Renal Alteration Clinical Trial
Official title:
A Randomized, Double-blind, Placebo-controlled Clinical Trial to Evaluate the Efficacy and Safety of Benazepril (ATC N° C09AA07) in the Treatment of Persistent Renal Dysfunction in Pre-eclamptic Women
The purpose of the Post-preeclampsia Renal Project is to investigate the renal function of preeclamptic women after delivery, and to determine whether the anti-hypertensive drug named benazepril efficiently improves the dysfunctions observed.
Several epidemiological studies suggest that the risk of death from cardiovascular causes
among women with preeclampsia may be increased, and that preeclampsia contrary to what has
been long thought, is not cured with delivery. Preeclampsia has long been considered a
2-stage disease, stage one corresponding to an impaired placental perfusion resulting from
abnormal spiral artery remodeling, and stage two corresponding to the maternal manifestations
of disease, characterized by hypertension and proteinuria. However, preeclampsia might
include an additional, 3rd stage, that of the post-partum period (Gammill & Roberts, 2007)
This phase deserves to be investigated. In particular, it is crucial to determine whether the
changes that occur in renal hemodynamics during preeclampsia are reversible after more than 6
weeks, and whether PEC women are salt-sensitive after delivery.
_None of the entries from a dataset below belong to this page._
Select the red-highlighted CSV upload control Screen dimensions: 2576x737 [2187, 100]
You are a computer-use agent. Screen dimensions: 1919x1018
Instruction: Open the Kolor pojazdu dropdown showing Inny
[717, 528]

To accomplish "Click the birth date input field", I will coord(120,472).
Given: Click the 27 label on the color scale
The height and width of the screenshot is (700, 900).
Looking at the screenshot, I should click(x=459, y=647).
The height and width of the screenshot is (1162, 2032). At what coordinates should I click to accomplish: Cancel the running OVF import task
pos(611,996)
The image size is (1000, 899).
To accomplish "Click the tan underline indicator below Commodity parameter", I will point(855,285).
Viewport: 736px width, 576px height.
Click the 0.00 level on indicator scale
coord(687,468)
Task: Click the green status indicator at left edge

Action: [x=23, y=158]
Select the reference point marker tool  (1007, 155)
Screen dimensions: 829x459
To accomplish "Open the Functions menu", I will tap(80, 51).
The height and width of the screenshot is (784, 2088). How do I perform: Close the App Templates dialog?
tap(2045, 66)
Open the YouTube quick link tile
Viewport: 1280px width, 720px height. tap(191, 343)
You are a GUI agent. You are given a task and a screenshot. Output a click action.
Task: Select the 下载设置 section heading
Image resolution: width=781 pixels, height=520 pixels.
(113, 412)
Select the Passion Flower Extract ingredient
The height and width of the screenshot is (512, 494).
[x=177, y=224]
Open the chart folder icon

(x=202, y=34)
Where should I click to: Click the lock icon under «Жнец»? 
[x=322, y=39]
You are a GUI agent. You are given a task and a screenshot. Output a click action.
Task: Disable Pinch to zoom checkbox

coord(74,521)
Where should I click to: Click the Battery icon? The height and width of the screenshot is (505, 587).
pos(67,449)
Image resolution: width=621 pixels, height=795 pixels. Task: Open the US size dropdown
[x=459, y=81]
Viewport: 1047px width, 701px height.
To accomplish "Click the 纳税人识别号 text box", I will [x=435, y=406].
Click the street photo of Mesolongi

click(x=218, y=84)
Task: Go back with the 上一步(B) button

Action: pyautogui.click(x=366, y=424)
The link between chronic kidney disease and cardiovascular mortality is well established. An
independent, graded association exists between a reduced GFR and the risk of death,
cardiovascular events, and hospitalization (Go et al, 2004). Besides, salt-sensitivity is
associated with an increased cardiovascular and renal risk (Franco & Oparil, 2006). The Renal
Post PEC study aims at establishing if the renal dysfunctions that occur in PEC women can be
reversed by the administration of inhibitors of the renin-angiotensin system that are known
to improve cardiovascular and renal risk profiles in hypertensive patients. By virtue of
their potent renal vasodilatory properties and favourable remodelling of the GBM, ACE
inhibitors may improve salt-sensitivity, endothelial function, renal plasma flow and GFR, and
general renal prognosis in women who experienced from preeclampsia.